Model-Wise Analysis. As demonstrated in the results, different models perform differently on different datasets. Thus, we move beyond the holistic score assessment (entity F1-score) and compare the strengths and weaknesses of the models at a fine-grained level.

We analyzed the individual performance of the models and the intersections of their predicted outputs by visualizing them in several UpSet plots^{Footnote 7}. As seen in Fig. 3(a), there are approximately 70 positive instances that none of the systems was able to find. The highest intersection, approximately 340 instances, represents the true positives found by the three systems. BERT-multilingual-cased was able to find a higher number of unique true positive instances, instances not detected by the other models.

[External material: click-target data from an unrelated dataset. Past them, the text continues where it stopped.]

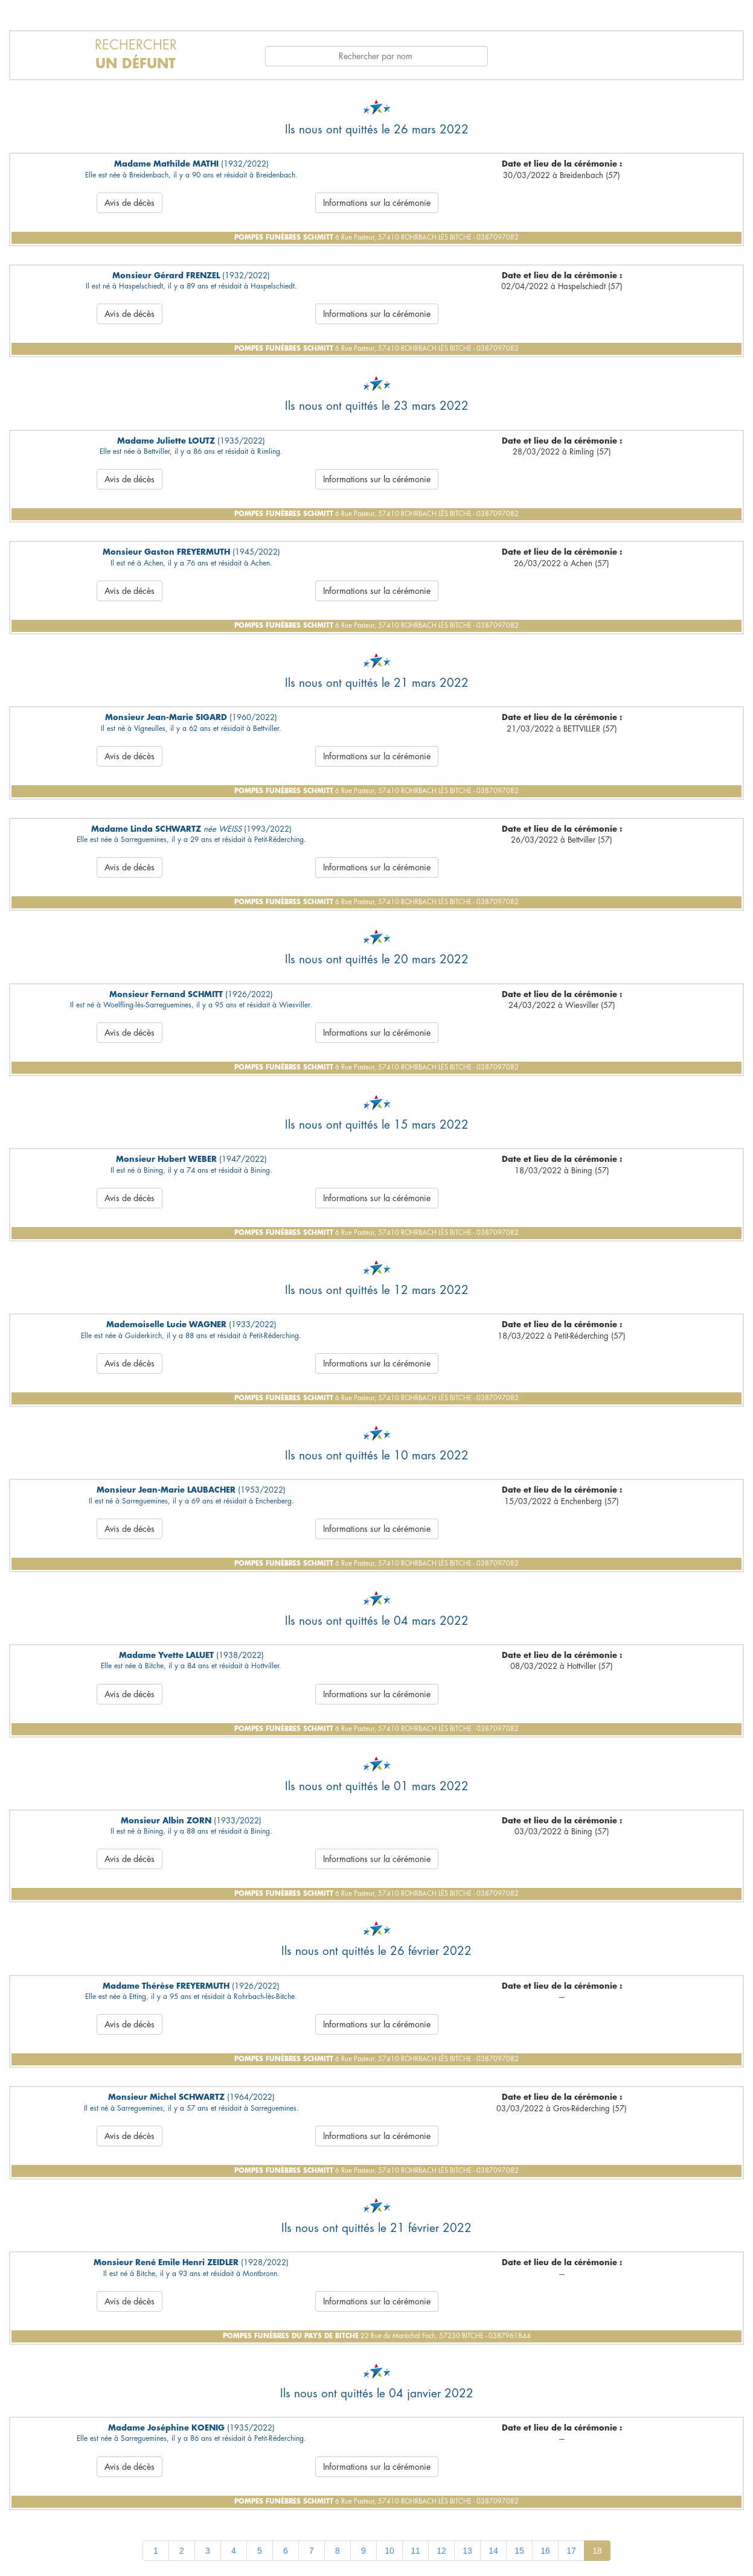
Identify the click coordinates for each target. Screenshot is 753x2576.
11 (415, 2550)
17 (571, 2550)
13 (467, 2550)
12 (441, 2550)
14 (493, 2550)
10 (389, 2550)
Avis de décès (129, 203)
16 (545, 2550)
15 (519, 2550)
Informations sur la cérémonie (377, 203)
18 (597, 2550)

BERT-multilingual-uncased had the highest number of true positive instances cumulatively, the second-highest number of unique true positives, and the lowest number of false positive instances. This reveals the ability of the BERT-multilingual-uncased model to find the relevant instances in the dataset and to correctly predict a large proportion of the relevant data points, thus the high recall and precision, and overall F1 performance.

The overall performance is, generally, affected by the equally higher number of false positive and false negative results, as presented in Figs. 3(b, c). XLM-RoBERTa-base recorded the highest false negative rate and the lowest number of true positive instances, which explains the low recall and F1 scores.

Attribute-Wise Analysis. We chose to utilize an evaluation framework for interpretable evaluation for the named entity recognition (NER) task [16] that proposes a fine-grained analysis of entity attributes and their impact on the overall performance of the information extraction systems^{Footnote 8}.

Table 4. Attribute-wise F1 scores (%) per bucket for the following entity attributes: entity length (eLen), sentence length (sLen), entity frequency (eFreq), token frequency (tFreq), out of vocabulary density (oDen), entity density (eDen), entity consistency (eCon) and token consistency (tCon).

Full size table

We conduct an attribute-wise analysis that compares how different attributes affect performance on the DAnIEL dataset, (e.g., how entity or sentence length correlates with performance). The entity attributes considered are entity length (eLen), sentence length (sLen), entity frequency (eFreq), token frequency (tFreq), out-of-vocabulary density (oDen), entity density (eDen) and label consistency. The label consistency describes the degree of label agreement of an entity on the training set. We consider both entity and token label consistencies, denoted as eCon and tCon. eCon represents the number of entities in a sentence. To perform the attribute-wise analysis, bucketing is applied, a process that breaks down the performance into different categories [16, 17, 33].

The process involves partitioning the attribute values into \(m=4\) discrete parts, whose intervals were obtained by dividing the test entities equally, with in some cases the interval method being customized depending on the individual characteristics of each attribute [16]. For example, in the entity length (eLen), entities in the test set with lengths of \(\{1, 2, 3\}\) and >4 are partitioned into four buckets corresponding to the lengths. Once the buckets are generated, we calculate the F1 score with respect to the entities of each bucket.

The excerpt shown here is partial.